WASHINGTON -- The Senate overwhelmingly confirmed federal Judge Ruth Bader Ginsburg to the Supreme Court Tuesday to succeed retiring Justice Byron White.
In a 96-3 vote, with all three nay votes coming from Republicans, Ginsburg, a judge on the U.S. Court of Appeals for the District of Columbia, became the second woman to be confirmed to the high court. Justice Sandra Day O'Connor was nominated by former President Ronald Reagan.
Ginsburg, 60, was nominated by President Bill Clinton in June after a lengthy search. She will become the first justice named by a Democrat in more than 25 years when assuming her position at the start of the court's next term in October.
In a rare procedure, the senators took their seats and rose upon being called to cast their ballot.
The three Republicans voting no were senators Jesse Helms of North Carolina, Don Nickles of Oklahoma and Bob Smith of New Hampshire.
Senator Donald Riegle, Democratof Michigan, was absent from the vote.
At a joint appearance with Clinton in the White House Rose Garden, Ginsburg said she was 'glad' she was confirmed and then asked if there were any questions, remarking 'the last time I was here I don't think there was an opportunity for any questions.'
That was a reference to her original appearance in the Rose Garden on the day of her nomination when Clinton abruptly cut off the press after one question he thought was inappropriate.

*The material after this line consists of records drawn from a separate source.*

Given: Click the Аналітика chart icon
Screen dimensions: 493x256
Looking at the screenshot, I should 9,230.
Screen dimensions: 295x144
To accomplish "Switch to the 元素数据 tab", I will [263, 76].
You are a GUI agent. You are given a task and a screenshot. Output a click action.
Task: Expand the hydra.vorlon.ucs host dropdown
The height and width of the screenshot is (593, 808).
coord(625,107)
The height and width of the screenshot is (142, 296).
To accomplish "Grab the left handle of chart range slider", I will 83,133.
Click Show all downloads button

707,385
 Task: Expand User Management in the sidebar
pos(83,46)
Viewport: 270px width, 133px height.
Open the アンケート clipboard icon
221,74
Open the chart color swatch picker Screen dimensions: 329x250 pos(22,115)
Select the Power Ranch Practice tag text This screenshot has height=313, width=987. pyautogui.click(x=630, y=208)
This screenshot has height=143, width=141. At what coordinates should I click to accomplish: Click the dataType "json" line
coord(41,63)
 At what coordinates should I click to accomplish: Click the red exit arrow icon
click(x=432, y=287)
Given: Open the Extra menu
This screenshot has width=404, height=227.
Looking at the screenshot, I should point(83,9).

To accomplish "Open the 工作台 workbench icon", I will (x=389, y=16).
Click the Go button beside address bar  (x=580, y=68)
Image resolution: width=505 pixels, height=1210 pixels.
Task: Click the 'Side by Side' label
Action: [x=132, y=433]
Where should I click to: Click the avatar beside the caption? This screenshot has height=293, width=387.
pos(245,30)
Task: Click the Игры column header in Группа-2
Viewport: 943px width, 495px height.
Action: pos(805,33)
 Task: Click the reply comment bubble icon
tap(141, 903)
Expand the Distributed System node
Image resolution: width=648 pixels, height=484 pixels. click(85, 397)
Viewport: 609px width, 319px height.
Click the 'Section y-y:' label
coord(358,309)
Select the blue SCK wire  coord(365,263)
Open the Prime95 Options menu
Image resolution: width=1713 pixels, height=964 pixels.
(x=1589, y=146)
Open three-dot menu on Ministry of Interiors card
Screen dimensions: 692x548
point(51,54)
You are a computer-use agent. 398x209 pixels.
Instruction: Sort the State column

Asked what type of justice she would make, Ginsburg said, 'I think you must reserve judgment. I will do the very best I can...and you can review my performance in a year or so.'
Clinton said he was pleased at the confirmation and was 'gratified that Republicans and Democrats were able to work together to turn this landmark legislation into reality.'
Ginsburg's confirmation hearings were marked by a collegial atmosphere that was notably absent from the emotional and hostile theater surrounding the hearings of Clarence Thomas, who was alleged to have harassed his assistant, Anita Hill.
The confirmation hearings of Ginsburg, regarded as a centrist, lasted less than a week, during which few if any fireworks were apparent from the committee, which had changed its complexion since the Thomas hearings.
The most notable area of concern from all sides was Ginsburg's reading of the Constitution as it affected legalized abortion. The federal judge, who was named to the bench by former President Jimmy Carter, said she did not share the conventional view that abortion is protected under privacy rights.
Rather, she argued that the right to abortion was grounded in the equal rights protections of the 14th amendment, a legal view that won her respect.
Ginsburg, a Harvard Law School student who went on to graduate tied for first in her class from Columbia Law School. Afterward, Ginsburg clerked for a New York federal judge, and in 1963, she became a professor at Rutgers Law School.